Une interprétation «extrêmement stricte» du règlement
Ce jeu du chat et de la souris parlementaire n'est pas du goût du socialiste vaudois Jean Tschopp, l'un des conseillers nationaux concernés. Il a partagé son agacement sur ses réseaux sociaux.
Contacté par Blick, il détaille les raisons de son mécontentement: «Je pense qu’on ne peut pas se contenter d'un copier-coller sur 15 questions qui couvrent des sujets bien différents. Cela donne l'impression que le Conseil fédéral ne prend pas le sujet au sérieux, qu'il ne se donne pas la peine de répondre. Alors que cela suscite beaucoup d'attentes de la population, notamment envers la Suisse, en tant que dépositaire des Conventions de Genève.»
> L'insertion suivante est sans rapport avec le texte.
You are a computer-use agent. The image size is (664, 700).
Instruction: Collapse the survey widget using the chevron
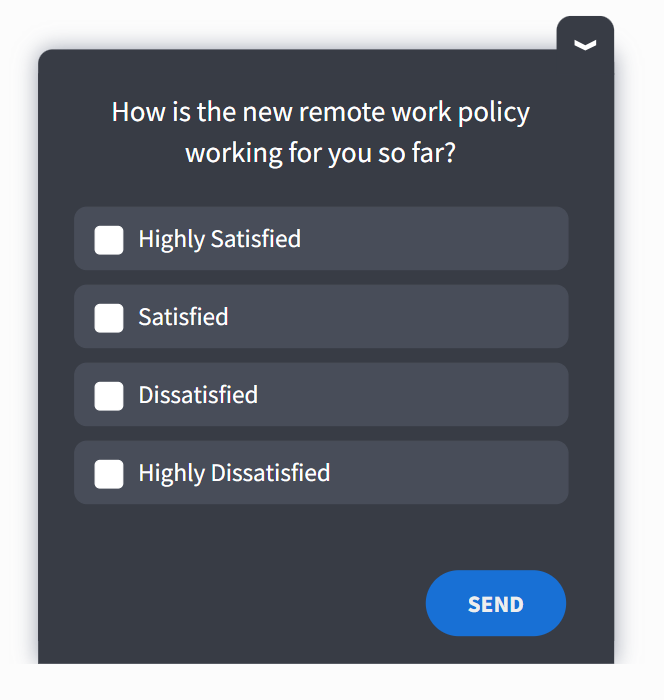(x=585, y=44)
Il estime que «le Conseil fédéral fait une interprétation du règlement». Jean Tschopp y voit un détournement malvenu de cet instrument de politique suisse: «Il y a différents outils comme parlementaire. Mais l'heure des questions, c'est le seul moyen d'obtenir une réponse rapide sur un sujet d'actualité.» Les questions doivent avoir été déposées au plus tard le mercredi à midi, précédant le lundi de l'heure des questions.
Une question de «respect du travail parlementaire»
Selon l'élu, donner «des réponses adaptées» aux différentes questions posées se justifie par une question de «respect du travail parlementaire». Le socialiste développe: «Si Ignazio Cassis avait été présent au moment de ces questions, je doute qu'il se serait permis de répéter exactement la même réponse quinze fois.»
Les répétitions d'Ignazio Cassis et du Conseil fédéral peinent à convaincre les élus romands et de gauche. «Sur ce sujet sensible, les Suisses attendent une action déterminée de la part de leur pays, estime Jean Tschopp. Car la situation actuelle est très préoccupante, entre la famine et les civils tués en allant chercher le peu d'aide alimentaire disponible.»